TASK STATEMENT: Search the data for the word "before" and copy every line where it occurs.

Pixel coordinate grounding data
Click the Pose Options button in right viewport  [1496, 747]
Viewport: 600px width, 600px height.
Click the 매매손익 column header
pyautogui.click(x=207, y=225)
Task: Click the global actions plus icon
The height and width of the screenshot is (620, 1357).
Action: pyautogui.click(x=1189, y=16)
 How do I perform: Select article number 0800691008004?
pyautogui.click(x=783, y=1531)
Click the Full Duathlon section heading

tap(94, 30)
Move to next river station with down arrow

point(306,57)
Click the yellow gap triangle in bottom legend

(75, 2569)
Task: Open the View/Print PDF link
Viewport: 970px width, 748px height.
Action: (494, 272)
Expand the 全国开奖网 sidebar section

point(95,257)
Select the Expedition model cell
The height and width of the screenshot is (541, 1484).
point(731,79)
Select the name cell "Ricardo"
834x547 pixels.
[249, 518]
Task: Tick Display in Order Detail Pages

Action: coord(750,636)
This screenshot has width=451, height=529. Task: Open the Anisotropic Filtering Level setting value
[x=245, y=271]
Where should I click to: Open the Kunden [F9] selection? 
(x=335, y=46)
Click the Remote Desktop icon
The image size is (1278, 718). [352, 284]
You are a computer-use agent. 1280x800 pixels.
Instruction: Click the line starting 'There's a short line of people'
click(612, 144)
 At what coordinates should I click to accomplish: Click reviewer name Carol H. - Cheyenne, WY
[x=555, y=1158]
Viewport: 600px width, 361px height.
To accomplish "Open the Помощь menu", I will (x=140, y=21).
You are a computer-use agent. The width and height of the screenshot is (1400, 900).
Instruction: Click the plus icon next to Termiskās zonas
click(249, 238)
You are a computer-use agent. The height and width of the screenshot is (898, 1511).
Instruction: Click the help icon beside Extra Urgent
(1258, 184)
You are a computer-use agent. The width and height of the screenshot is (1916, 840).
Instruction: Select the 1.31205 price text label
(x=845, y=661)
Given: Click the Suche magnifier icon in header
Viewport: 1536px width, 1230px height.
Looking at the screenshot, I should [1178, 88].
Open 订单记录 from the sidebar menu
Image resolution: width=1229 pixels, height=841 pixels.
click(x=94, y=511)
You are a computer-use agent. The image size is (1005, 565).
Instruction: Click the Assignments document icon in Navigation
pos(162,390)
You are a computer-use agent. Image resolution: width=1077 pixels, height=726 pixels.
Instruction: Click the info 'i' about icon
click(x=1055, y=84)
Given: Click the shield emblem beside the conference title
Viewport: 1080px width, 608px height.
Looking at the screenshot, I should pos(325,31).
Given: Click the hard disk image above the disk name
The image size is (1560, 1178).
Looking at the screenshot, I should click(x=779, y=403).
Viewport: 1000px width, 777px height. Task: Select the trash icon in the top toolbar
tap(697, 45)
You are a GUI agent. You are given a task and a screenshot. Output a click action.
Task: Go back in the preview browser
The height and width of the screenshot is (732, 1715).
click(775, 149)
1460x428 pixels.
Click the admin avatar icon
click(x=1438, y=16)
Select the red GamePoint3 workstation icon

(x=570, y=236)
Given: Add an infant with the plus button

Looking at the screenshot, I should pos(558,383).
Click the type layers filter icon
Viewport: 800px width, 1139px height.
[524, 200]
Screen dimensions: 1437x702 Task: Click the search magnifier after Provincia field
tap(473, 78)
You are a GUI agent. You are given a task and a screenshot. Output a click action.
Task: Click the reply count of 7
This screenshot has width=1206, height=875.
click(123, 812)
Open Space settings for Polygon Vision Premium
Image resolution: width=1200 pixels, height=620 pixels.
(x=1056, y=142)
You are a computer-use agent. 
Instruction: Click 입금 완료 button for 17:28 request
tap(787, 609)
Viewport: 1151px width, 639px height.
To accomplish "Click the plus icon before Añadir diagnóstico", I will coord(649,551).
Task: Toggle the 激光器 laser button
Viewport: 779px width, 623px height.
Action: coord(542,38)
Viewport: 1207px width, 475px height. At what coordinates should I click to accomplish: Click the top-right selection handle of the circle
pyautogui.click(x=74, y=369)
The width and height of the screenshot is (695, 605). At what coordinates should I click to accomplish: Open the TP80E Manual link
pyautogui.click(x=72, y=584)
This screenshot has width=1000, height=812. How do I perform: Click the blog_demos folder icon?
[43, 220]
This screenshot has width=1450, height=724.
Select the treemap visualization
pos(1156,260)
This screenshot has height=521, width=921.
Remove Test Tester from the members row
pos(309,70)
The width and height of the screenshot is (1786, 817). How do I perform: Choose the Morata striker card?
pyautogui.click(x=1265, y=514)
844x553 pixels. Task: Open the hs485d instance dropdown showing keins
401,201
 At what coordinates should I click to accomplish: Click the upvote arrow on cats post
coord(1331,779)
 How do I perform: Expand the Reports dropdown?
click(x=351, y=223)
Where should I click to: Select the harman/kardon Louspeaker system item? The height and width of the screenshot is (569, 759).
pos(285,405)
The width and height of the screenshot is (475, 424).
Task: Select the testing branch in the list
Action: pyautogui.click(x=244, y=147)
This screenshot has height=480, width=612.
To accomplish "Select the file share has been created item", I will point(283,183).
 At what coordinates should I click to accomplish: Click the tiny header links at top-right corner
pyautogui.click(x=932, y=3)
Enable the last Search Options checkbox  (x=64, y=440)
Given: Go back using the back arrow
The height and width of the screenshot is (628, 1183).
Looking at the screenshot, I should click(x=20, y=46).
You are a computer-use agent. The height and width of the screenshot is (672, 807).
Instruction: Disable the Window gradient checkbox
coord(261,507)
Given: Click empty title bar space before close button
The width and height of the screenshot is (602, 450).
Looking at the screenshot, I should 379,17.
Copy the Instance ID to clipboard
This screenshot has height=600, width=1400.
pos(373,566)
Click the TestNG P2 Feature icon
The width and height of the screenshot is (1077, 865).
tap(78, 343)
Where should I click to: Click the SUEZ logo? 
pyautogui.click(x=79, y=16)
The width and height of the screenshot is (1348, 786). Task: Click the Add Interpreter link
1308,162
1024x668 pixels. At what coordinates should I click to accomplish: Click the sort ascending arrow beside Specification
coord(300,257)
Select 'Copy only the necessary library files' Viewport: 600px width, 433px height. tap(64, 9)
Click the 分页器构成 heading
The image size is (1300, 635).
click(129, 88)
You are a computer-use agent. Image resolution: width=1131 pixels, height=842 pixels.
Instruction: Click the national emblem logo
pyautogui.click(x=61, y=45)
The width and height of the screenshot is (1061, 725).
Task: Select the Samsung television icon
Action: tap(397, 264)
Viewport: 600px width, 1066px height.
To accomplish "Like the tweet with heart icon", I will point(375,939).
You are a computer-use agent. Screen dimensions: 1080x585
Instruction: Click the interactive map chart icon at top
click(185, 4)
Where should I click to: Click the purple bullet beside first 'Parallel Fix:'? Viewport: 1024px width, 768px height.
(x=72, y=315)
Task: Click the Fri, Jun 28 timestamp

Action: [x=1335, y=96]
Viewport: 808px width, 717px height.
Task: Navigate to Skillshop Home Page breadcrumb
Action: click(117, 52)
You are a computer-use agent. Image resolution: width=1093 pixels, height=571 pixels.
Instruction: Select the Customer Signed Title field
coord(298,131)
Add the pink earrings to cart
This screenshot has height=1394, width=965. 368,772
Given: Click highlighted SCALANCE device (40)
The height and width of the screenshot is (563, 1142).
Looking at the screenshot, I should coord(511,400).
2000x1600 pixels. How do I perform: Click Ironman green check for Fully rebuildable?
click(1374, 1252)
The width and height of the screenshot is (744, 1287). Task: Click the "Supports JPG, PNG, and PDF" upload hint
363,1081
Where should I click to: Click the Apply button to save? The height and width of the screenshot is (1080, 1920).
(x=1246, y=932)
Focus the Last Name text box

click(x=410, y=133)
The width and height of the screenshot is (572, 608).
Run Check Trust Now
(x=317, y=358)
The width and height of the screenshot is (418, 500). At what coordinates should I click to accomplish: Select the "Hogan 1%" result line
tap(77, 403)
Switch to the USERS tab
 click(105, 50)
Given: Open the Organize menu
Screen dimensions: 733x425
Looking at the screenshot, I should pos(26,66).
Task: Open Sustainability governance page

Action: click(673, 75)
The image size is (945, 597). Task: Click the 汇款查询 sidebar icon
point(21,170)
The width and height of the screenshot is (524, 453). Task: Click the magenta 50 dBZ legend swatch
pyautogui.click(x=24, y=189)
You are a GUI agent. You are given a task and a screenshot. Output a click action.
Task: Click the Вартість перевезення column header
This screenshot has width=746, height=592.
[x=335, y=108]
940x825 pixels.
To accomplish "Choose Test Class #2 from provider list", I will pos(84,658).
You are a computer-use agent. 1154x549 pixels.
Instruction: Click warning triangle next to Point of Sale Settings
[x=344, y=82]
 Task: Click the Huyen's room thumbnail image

SOLUTION:
To accomplish "Click the plus icon before Añadir diagnóstico", I will coord(649,551).
Given: Click empty title bar space before close button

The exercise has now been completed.